Each entry needs to be copied exactly, with nothing left out.

### Raw data
--------------------------------------------------

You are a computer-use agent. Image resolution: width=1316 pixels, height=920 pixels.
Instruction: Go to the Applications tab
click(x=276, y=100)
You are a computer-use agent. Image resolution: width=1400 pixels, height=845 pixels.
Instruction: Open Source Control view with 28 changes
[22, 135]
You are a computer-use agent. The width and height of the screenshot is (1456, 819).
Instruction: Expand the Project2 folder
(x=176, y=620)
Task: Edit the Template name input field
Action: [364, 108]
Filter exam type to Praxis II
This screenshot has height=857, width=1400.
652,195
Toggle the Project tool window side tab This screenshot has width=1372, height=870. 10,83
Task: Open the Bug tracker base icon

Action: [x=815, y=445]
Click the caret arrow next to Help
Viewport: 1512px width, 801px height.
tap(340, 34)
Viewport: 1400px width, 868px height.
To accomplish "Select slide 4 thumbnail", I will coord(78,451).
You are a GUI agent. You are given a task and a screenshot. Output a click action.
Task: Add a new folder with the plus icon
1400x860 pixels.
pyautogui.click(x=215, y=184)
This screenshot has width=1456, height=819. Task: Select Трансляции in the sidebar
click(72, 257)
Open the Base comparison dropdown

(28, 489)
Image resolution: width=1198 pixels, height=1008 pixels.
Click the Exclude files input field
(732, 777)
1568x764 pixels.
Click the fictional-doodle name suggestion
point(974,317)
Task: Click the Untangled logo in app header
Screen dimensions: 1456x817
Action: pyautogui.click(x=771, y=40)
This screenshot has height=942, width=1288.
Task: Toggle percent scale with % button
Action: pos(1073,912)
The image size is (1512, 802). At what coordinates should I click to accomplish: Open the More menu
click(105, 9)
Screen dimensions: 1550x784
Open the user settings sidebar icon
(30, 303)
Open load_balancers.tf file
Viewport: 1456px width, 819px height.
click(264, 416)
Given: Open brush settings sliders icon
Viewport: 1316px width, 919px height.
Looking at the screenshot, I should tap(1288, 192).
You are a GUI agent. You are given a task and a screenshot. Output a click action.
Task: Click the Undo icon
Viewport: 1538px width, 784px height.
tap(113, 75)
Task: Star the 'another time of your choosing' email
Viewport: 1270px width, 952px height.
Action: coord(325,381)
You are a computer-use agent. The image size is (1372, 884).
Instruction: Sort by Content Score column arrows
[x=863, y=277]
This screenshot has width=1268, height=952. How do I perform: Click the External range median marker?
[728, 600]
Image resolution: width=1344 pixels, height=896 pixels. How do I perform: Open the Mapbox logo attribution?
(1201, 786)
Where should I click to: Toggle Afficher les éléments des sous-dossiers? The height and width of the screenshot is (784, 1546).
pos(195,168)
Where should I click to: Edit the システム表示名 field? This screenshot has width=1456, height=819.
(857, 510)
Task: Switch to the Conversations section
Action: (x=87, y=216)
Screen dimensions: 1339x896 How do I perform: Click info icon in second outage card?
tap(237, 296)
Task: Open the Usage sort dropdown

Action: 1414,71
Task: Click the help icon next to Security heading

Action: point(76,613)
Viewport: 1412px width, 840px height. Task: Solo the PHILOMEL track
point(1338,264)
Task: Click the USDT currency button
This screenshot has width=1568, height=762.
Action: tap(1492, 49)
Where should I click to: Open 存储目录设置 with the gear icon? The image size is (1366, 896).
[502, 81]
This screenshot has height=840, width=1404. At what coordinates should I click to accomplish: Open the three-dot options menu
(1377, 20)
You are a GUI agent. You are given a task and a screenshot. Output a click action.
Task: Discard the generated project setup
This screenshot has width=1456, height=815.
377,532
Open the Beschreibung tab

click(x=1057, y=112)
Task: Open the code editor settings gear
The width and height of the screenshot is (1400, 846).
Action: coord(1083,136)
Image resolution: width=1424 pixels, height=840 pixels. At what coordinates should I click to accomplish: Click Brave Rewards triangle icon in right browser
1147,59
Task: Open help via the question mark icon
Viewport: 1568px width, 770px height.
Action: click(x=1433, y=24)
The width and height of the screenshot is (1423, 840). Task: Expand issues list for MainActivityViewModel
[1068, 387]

--------------------------------------------------

### Output of the task
You are a computer-use agent. Image resolution: width=1316 pixels, height=920 pixels.
Instruction: Go to the Applications tab
click(x=276, y=100)
You are a computer-use agent. Image resolution: width=1400 pixels, height=845 pixels.
Instruction: Open Source Control view with 28 changes
[22, 135]
You are a computer-use agent. The width and height of the screenshot is (1456, 819).
Instruction: Expand the Project2 folder
(x=176, y=620)
Task: Edit the Template name input field
Action: [364, 108]
Filter exam type to Praxis II
This screenshot has height=857, width=1400.
652,195
Toggle the Project tool window side tab This screenshot has width=1372, height=870. 10,83
Task: Open the Bug tracker base icon

Action: [x=815, y=445]
Click the caret arrow next to Help
Viewport: 1512px width, 801px height.
tap(340, 34)
Viewport: 1400px width, 868px height.
To accomplish "Select slide 4 thumbnail", I will coord(78,451).
You are a GUI agent. You are given a task and a screenshot. Output a click action.
Task: Add a new folder with the plus icon
1400x860 pixels.
pyautogui.click(x=215, y=184)
This screenshot has width=1456, height=819. Task: Select Трансляции in the sidebar
click(72, 257)
Open the Base comparison dropdown

(28, 489)
Image resolution: width=1198 pixels, height=1008 pixels.
Click the Exclude files input field
(732, 777)
1568x764 pixels.
Click the fictional-doodle name suggestion
point(974,317)
Task: Click the Untangled logo in app header
Screen dimensions: 1456x817
Action: pyautogui.click(x=771, y=40)
This screenshot has height=942, width=1288.
Task: Toggle percent scale with % button
Action: pos(1073,912)
The image size is (1512, 802). At what coordinates should I click to accomplish: Open the More menu
click(105, 9)
Screen dimensions: 1550x784
Open the user settings sidebar icon
(30, 303)
Open load_balancers.tf file
Viewport: 1456px width, 819px height.
click(264, 416)
Given: Open brush settings sliders icon
Viewport: 1316px width, 919px height.
Looking at the screenshot, I should tap(1288, 192).
You are a GUI agent. You are given a task and a screenshot. Output a click action.
Task: Click the Undo icon
Viewport: 1538px width, 784px height.
tap(113, 75)
Task: Star the 'another time of your choosing' email
Viewport: 1270px width, 952px height.
Action: coord(325,381)
You are a computer-use agent. The image size is (1372, 884).
Instruction: Sort by Content Score column arrows
[x=863, y=277]
This screenshot has width=1268, height=952. How do I perform: Click the External range median marker?
[728, 600]
Image resolution: width=1344 pixels, height=896 pixels. How do I perform: Open the Mapbox logo attribution?
(1201, 786)
Where should I click to: Toggle Afficher les éléments des sous-dossiers? The height and width of the screenshot is (784, 1546).
pos(195,168)
Where should I click to: Edit the システム表示名 field? This screenshot has width=1456, height=819.
(857, 510)
Task: Switch to the Conversations section
Action: (x=87, y=216)
Screen dimensions: 1339x896 How do I perform: Click info icon in second outage card?
tap(237, 296)
Task: Open the Usage sort dropdown

Action: 1414,71
Task: Click the help icon next to Security heading

Action: point(76,613)
Viewport: 1412px width, 840px height. Task: Solo the PHILOMEL track
point(1338,264)
Task: Click the USDT currency button
This screenshot has width=1568, height=762.
Action: tap(1492, 49)
Where should I click to: Open 存储目录设置 with the gear icon? The image size is (1366, 896).
[502, 81]
This screenshot has height=840, width=1404. At what coordinates should I click to accomplish: Open the three-dot options menu
(1377, 20)
You are a GUI agent. You are given a task and a screenshot. Output a click action.
Task: Discard the generated project setup
This screenshot has width=1456, height=815.
377,532
Open the Beschreibung tab

click(x=1057, y=112)
Task: Open the code editor settings gear
The width and height of the screenshot is (1400, 846).
Action: coord(1083,136)
Image resolution: width=1424 pixels, height=840 pixels. At what coordinates should I click to accomplish: Click Brave Rewards triangle icon in right browser
1147,59
Task: Open help via the question mark icon
Viewport: 1568px width, 770px height.
Action: click(x=1433, y=24)
The width and height of the screenshot is (1423, 840). Task: Expand issues list for MainActivityViewModel
[1068, 387]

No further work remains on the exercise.